Today, I bring to you another blog tour post! I don’t know about you guys but I love blog tours because I like to follow each blog post and maybe discover new blogs and more information for a specific book. Today’s book is Show Stopper by Hayley Barker which honestly sounds fantastic:
Set in a near-future England where the poorest people in the land are forced to sell their children to a travelling circus – to perform at the mercy of hungry lions, sabotaged high wires and a demonic ringmaster. The ruling class visit the circus as an escape from their structured, high-achieving lives – pure entertainment with a bloodthirsty edge. Ben, the teenage son of a draconian government minister, visits the circus for the first time and falls instantly in love with Hoshiko, a young performer. They come from harshly different worlds – but must join together to escape the circus and put an end to its brutal sport.
Today, I’m bringing to you a guest post from Hayley about where her inspiration for this book came from so let’s pass it over to her now.

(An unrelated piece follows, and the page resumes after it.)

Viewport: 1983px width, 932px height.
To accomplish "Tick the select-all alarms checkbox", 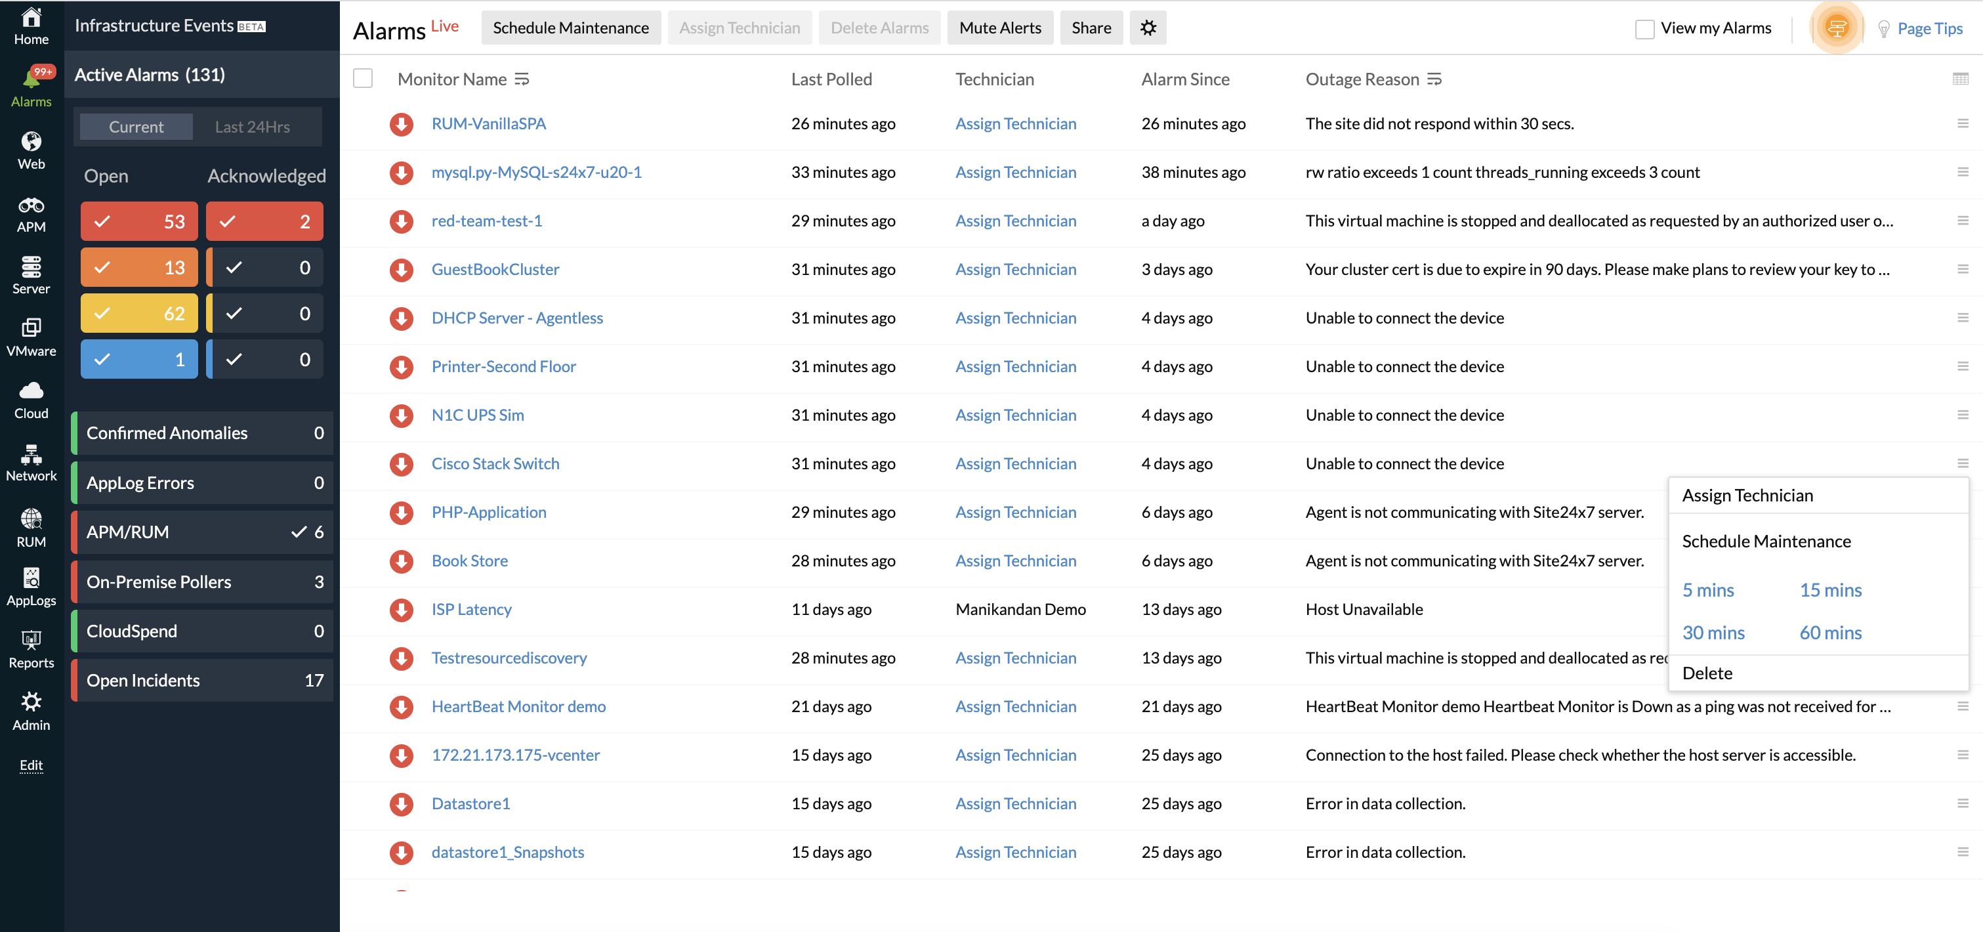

From an early age, I loved reading circus stories and I wanted to try and capture that magical feel in my own writing. The circus represents an escape from life, a thrilling other world in which anything can happen. In Show Stopper though, Ben discovers that the circus is a cruel and evil place, representing all that is wrong with society. This idea came from my concerns about the rise of the extreme right wing groups which I saw happening across Europe and in the wider world, as well as the apparently growing animosity against minority groups in England.
Sadly, many of the terrible things which happen in Show Stopper are not as unlikely and fantastical as they may first appear. People have been tortured for entertainment right back to the Roman gladiators and beyond. Just to skim the surface and name a few examples:
- Jewish people, the disabled and homosexuals were all targeted in the most horrific ways by Hitler and the Nazis. Hitler’s aim was genocide – to destroy an entire race of people. After their deaths, their body parts were often recycled and used for experimentation.
- In India, the Dalit, a group of people deemed the “Untouchables”, still experience discrimination which is just as horrific as that which the Dregs suffer in Show Stopper.
- In South Africa, apartheid, the institutionalised system of racial segregation and discrimination, lasted over forty years and was only finally abolished in 1991.
- The slave trade across the Atlantic Ocean went on for hundreds and hundreds of years and Black people in America were legally segregated until 1964.
The Twentieth century, the bloodiest in history, saw more than its fair share of the horrors mankind is capable of inflicting and it does not always feel as if we are learning the lessons of history. Racial and sexual discrimination are still in operation in many places across the globe and I wanted this novel to be an outcry against intolerance and prejudice. I didn’t want to write a didactic novel though, but one which people couldn’t put down, one which entertained and gripped with its story. That’s what I tried to do when I wrote Show Stopper, I guess it’s for the reader to judge whether or not I’ve succeeded.
The inspiration behind this book has definitely made me want to pick the book up more so I hope it has with you too! You guys should definitely pick the book up as well as check out all of the other stops on the blog tour.